→ **What to produce**
Filter the entries below, keeping only lines with "item".

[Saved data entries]
[Start of Attachment]
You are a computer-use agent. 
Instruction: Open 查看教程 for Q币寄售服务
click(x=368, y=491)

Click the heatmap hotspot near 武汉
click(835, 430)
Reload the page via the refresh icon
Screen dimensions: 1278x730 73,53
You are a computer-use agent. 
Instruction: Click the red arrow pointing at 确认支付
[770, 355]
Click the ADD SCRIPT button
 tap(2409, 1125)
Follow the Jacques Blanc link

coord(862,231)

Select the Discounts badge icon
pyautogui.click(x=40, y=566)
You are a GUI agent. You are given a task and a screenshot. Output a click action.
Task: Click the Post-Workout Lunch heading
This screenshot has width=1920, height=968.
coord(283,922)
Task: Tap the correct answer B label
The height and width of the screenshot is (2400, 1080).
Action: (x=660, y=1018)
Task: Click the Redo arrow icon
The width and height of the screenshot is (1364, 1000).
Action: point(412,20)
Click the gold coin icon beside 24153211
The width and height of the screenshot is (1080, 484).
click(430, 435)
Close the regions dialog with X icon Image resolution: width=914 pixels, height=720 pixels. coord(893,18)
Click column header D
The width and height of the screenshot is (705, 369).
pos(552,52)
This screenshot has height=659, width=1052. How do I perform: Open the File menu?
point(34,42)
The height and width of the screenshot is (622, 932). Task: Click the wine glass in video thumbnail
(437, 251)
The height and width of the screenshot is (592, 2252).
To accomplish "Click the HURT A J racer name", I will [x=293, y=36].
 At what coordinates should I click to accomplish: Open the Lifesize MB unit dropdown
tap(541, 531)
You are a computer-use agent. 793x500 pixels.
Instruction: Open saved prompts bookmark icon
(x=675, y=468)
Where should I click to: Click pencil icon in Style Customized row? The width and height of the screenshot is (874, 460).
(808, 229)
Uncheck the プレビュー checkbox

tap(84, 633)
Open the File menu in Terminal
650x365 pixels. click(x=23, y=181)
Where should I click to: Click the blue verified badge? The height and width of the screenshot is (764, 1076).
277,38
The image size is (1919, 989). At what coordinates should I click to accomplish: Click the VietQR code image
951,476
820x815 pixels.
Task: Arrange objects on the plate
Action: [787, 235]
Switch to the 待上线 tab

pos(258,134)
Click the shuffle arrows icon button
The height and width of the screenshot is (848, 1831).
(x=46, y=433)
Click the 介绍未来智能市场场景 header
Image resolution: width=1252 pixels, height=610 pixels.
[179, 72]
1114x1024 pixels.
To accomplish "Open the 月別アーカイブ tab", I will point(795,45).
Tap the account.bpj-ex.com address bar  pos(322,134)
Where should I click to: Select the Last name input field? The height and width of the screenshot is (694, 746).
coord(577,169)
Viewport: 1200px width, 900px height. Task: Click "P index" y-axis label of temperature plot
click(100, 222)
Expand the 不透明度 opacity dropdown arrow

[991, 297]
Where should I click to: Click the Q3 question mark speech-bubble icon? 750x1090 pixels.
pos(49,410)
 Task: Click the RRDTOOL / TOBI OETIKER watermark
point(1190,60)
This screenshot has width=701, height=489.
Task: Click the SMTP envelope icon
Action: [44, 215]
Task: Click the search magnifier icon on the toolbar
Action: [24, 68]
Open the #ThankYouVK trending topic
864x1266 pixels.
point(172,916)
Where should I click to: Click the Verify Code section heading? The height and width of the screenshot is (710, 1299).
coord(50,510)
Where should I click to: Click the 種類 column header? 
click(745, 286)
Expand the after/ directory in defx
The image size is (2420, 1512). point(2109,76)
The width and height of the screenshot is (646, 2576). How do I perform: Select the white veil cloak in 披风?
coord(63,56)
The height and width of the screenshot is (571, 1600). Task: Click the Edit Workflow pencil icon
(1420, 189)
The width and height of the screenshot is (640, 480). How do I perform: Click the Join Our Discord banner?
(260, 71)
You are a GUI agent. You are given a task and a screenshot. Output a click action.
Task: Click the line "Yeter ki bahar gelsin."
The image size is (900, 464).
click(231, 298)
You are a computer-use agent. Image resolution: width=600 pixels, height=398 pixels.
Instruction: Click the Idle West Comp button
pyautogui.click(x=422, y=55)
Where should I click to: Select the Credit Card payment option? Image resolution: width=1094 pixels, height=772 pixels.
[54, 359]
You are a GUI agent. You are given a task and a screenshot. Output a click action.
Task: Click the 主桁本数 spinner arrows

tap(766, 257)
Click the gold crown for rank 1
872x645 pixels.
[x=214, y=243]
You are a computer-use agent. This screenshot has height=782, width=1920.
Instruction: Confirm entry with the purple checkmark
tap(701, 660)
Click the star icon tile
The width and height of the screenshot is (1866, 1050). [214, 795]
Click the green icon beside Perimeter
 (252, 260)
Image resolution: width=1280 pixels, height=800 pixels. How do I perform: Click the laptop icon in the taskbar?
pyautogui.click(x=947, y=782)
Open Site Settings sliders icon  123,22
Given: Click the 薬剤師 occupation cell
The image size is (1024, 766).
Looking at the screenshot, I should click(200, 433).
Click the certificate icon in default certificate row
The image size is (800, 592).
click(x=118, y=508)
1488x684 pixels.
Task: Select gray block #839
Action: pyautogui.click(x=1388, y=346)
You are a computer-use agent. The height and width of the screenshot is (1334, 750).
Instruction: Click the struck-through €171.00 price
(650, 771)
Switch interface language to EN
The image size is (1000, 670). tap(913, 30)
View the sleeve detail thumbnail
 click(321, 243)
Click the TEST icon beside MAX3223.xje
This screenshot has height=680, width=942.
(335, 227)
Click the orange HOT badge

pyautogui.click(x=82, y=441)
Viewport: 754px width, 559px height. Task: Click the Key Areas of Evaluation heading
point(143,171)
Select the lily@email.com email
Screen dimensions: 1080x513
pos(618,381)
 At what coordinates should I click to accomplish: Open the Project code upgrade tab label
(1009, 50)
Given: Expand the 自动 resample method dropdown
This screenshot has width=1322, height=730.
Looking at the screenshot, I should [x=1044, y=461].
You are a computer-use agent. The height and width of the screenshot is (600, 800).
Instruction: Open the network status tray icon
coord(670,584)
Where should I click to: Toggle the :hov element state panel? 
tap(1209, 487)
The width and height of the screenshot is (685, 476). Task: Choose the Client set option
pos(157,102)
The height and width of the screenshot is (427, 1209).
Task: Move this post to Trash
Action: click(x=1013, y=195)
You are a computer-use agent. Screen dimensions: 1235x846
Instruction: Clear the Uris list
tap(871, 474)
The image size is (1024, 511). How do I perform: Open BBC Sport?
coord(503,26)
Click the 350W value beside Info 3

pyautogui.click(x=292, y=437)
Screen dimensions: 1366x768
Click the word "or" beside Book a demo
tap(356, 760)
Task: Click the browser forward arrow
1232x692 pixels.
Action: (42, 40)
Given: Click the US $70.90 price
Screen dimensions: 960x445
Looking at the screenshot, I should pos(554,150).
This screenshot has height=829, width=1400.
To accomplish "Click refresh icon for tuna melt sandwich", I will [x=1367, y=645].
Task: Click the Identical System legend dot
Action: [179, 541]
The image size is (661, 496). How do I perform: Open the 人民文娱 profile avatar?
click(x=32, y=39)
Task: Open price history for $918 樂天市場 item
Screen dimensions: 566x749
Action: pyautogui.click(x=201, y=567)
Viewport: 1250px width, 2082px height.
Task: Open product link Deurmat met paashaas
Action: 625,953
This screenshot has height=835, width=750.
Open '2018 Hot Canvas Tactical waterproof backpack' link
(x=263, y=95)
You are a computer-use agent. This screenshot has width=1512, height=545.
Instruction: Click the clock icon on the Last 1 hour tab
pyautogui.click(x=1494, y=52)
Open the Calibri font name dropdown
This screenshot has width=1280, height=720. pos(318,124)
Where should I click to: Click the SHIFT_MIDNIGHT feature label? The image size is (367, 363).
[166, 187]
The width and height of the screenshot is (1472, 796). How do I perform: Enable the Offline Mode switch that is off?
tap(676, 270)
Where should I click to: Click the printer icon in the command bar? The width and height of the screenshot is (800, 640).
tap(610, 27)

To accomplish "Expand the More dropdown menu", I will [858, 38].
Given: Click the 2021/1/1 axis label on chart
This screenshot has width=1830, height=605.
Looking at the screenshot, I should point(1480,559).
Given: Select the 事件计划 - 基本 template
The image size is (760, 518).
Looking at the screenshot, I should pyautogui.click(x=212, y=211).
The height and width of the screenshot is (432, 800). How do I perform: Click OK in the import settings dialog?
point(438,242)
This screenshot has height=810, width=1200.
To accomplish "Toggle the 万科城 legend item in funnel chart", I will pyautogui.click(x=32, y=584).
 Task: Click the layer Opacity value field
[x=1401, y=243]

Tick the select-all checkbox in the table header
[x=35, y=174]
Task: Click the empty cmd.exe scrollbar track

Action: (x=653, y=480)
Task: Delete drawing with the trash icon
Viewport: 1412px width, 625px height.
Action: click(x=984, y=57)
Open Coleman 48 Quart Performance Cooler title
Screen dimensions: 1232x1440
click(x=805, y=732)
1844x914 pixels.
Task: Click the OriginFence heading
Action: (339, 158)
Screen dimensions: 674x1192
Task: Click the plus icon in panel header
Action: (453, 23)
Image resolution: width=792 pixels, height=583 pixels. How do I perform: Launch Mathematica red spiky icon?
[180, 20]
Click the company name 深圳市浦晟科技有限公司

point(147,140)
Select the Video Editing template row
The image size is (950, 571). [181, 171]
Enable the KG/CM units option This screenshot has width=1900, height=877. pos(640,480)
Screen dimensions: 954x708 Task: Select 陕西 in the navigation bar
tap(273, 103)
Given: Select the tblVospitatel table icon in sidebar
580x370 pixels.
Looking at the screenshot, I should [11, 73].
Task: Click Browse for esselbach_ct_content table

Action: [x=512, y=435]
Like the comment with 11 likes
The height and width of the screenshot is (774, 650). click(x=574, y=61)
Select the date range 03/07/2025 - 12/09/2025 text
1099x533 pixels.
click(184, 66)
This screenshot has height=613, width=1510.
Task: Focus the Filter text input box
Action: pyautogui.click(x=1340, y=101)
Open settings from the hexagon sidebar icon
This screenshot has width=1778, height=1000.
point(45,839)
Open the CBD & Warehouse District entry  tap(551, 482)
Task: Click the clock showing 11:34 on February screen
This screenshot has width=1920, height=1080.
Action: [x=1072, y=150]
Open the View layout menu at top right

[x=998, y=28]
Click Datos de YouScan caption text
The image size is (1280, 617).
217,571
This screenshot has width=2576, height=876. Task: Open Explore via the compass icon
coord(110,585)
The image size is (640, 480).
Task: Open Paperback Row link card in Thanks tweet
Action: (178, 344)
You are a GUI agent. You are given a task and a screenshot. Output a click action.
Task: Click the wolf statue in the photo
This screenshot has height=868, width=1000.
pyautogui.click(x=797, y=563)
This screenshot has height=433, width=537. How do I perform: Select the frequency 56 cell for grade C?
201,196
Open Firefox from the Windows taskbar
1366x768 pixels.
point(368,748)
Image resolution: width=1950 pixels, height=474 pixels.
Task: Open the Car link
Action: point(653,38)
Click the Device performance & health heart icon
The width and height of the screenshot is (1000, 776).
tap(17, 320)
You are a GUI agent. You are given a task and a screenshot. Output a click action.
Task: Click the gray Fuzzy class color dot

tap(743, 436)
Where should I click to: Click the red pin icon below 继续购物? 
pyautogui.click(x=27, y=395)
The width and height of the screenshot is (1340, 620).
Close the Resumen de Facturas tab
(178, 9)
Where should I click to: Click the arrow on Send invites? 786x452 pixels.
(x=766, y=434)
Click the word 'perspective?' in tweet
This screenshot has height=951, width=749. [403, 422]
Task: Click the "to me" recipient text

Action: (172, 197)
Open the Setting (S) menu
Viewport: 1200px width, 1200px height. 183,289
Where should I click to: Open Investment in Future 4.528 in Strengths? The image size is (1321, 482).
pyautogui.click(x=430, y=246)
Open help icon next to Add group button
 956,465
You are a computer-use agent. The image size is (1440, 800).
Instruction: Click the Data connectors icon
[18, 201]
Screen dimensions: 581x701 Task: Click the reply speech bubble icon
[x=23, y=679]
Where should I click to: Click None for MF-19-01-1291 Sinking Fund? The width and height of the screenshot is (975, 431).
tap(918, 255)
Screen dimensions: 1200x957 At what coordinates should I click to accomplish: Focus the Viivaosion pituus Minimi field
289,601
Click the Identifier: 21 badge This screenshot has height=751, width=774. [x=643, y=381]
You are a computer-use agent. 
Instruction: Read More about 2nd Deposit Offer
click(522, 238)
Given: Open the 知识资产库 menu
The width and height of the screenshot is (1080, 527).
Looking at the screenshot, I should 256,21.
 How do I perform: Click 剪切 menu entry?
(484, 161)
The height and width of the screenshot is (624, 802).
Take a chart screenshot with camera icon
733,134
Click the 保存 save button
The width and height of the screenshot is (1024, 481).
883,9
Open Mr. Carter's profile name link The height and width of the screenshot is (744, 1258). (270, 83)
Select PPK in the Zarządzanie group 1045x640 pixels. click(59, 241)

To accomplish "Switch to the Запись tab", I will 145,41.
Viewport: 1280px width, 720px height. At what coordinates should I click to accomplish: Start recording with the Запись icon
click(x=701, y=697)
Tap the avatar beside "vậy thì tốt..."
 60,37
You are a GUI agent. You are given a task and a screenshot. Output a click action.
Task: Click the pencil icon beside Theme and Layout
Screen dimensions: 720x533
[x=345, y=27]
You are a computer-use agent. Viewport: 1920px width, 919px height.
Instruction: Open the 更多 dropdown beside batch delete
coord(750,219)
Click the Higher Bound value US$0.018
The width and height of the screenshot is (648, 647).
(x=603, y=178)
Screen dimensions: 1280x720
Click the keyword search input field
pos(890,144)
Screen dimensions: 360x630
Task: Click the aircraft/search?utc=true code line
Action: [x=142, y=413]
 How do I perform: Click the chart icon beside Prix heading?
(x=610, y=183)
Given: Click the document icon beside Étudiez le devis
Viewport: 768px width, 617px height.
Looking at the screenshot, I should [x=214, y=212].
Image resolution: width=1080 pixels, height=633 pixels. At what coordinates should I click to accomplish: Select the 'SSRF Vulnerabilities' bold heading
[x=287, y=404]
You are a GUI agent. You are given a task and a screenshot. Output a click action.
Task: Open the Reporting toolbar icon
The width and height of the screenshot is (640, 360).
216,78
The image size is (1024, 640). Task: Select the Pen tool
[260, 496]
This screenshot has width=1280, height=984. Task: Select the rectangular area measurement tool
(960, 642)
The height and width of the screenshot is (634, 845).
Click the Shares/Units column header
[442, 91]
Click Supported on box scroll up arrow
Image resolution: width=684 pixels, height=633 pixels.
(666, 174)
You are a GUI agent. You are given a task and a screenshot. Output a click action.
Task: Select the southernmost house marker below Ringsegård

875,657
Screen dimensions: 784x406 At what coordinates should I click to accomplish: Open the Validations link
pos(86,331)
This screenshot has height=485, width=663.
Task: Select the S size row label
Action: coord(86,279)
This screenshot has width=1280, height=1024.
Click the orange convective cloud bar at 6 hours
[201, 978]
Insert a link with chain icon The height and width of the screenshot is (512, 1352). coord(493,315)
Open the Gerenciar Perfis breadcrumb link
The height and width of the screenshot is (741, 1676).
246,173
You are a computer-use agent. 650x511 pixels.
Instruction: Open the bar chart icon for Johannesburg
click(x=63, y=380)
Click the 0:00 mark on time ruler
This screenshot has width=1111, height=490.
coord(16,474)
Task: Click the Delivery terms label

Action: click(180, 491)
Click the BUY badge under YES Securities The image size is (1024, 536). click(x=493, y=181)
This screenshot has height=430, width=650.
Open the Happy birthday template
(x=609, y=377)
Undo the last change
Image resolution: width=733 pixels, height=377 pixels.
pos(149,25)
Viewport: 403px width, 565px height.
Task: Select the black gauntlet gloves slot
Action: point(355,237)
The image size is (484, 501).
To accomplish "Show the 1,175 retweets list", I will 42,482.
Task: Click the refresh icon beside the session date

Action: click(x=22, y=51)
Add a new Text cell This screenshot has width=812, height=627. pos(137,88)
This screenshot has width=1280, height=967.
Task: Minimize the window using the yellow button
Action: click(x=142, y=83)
[End of Attachment]
→ **Result below**
Task: Open price history for $918 樂天市場 item
To accomplish "Toggle the 万科城 legend item in funnel chart", I will pyautogui.click(x=32, y=584).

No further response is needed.